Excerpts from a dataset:
┌──

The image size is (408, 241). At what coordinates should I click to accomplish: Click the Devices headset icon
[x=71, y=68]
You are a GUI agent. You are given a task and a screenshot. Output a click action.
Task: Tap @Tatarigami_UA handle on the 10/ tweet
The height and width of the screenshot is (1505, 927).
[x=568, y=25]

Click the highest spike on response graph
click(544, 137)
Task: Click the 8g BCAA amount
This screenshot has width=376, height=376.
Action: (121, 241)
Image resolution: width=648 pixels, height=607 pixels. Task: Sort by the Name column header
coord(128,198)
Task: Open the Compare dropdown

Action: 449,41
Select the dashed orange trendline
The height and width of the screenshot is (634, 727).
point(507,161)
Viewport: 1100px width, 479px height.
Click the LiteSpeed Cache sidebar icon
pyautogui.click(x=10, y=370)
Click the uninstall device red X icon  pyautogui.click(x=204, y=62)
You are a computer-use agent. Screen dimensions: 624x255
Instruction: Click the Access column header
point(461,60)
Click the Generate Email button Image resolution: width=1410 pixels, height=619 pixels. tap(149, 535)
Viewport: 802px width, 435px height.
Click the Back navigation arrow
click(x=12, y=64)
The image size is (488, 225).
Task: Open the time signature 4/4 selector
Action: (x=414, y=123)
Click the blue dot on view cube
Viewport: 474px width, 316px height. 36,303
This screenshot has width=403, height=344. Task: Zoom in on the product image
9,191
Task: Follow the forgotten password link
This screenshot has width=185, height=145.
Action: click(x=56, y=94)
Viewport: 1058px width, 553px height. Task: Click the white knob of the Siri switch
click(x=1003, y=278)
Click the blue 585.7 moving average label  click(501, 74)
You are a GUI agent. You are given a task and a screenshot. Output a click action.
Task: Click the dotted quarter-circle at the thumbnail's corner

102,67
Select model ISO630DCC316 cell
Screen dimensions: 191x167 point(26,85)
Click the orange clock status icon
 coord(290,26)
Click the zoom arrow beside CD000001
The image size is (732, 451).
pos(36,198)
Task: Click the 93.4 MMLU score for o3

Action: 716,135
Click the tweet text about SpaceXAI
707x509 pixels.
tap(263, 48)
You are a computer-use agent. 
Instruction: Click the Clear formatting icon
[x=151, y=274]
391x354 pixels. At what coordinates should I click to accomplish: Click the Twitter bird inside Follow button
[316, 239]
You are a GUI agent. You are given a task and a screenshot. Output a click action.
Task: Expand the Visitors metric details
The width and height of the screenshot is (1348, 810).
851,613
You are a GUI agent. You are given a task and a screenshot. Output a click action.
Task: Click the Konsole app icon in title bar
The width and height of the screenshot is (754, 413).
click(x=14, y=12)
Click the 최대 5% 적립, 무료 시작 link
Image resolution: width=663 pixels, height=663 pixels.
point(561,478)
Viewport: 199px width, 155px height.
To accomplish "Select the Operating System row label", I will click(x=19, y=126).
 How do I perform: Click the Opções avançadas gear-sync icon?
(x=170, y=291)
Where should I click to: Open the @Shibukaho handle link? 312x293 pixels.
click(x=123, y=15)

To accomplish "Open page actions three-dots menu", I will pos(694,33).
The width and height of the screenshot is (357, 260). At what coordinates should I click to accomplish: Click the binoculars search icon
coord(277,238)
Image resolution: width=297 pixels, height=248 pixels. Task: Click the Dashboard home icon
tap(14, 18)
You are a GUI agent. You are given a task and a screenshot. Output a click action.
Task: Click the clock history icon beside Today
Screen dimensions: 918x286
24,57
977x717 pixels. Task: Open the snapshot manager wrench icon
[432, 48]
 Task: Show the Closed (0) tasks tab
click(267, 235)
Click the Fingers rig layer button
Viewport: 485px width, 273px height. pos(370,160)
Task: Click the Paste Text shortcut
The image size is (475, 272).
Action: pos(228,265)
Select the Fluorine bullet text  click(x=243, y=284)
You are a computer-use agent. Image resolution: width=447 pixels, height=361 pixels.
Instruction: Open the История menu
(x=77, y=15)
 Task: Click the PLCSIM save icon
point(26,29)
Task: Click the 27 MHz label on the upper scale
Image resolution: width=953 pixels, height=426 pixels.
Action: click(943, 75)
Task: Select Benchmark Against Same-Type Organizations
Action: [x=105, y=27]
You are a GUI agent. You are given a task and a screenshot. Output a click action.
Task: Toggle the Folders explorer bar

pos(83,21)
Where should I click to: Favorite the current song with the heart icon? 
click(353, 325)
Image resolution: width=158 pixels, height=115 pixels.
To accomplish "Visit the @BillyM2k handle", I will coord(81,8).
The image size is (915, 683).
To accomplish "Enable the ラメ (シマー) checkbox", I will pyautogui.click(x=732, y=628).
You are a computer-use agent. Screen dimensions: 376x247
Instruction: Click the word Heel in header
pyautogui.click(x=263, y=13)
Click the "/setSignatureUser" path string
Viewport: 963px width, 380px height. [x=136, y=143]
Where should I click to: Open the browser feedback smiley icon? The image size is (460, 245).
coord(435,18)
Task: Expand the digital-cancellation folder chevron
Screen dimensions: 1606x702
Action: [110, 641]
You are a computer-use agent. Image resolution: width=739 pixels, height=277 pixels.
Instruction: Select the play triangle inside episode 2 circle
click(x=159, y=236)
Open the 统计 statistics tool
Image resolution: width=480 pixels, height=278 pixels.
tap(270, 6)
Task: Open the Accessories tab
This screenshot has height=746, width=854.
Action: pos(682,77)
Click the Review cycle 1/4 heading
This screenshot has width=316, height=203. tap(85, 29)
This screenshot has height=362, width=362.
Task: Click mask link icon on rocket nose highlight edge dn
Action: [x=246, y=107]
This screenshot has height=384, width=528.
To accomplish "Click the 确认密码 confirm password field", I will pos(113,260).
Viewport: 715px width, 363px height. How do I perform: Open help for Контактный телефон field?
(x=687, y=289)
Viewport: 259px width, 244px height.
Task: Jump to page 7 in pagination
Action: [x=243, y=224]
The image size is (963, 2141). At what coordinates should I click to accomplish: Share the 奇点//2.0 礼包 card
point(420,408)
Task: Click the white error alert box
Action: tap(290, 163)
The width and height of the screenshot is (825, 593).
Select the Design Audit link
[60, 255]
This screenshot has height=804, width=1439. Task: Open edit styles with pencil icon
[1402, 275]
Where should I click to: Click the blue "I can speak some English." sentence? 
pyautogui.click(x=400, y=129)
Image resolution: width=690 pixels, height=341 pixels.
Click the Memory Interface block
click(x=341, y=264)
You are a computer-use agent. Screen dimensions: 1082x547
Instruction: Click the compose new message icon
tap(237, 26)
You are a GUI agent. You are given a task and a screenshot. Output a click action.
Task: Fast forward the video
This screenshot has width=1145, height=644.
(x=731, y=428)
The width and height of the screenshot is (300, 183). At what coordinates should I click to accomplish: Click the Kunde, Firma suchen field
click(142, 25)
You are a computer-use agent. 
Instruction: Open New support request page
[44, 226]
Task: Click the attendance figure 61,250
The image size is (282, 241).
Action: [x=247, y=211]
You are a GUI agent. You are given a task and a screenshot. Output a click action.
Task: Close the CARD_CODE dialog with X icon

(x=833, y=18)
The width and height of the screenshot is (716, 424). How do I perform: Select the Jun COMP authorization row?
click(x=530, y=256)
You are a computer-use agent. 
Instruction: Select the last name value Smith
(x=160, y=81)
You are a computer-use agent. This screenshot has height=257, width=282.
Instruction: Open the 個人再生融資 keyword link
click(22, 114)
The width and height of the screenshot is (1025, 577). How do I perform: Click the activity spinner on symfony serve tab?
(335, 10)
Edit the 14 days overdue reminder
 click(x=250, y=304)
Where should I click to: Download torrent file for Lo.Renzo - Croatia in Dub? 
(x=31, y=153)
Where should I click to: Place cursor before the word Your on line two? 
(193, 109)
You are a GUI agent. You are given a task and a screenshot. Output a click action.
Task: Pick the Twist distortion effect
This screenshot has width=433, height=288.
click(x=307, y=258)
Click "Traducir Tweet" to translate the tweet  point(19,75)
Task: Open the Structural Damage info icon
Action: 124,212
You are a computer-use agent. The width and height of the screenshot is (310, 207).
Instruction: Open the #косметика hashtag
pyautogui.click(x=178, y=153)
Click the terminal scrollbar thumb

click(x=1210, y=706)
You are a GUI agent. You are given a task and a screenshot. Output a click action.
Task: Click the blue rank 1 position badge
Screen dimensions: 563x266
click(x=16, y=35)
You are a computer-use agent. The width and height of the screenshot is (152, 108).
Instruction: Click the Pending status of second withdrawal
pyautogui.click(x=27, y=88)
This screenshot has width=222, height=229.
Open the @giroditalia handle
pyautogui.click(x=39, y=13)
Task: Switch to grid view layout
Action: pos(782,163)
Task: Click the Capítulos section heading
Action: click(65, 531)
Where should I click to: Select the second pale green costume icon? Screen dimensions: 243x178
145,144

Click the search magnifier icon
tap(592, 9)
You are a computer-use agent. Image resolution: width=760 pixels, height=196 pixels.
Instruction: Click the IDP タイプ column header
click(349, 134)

└──

#### EXERCISE DESCRIPTION
Set down exactly the lines that begin the records and continue through the line bearing "Viewport: 1100px width, 479px height."; include both ends.

#### RESULT OF THIS TASK
The image size is (408, 241). At what coordinates should I click to accomplish: Click the Devices headset icon
[x=71, y=68]
You are a GUI agent. You are given a task and a screenshot. Output a click action.
Task: Tap @Tatarigami_UA handle on the 10/ tweet
The height and width of the screenshot is (1505, 927).
[x=568, y=25]

Click the highest spike on response graph
click(544, 137)
Task: Click the 8g BCAA amount
This screenshot has width=376, height=376.
Action: (121, 241)
Image resolution: width=648 pixels, height=607 pixels. Task: Sort by the Name column header
coord(128,198)
Task: Open the Compare dropdown

Action: 449,41
Select the dashed orange trendline
The height and width of the screenshot is (634, 727).
point(507,161)
Viewport: 1100px width, 479px height.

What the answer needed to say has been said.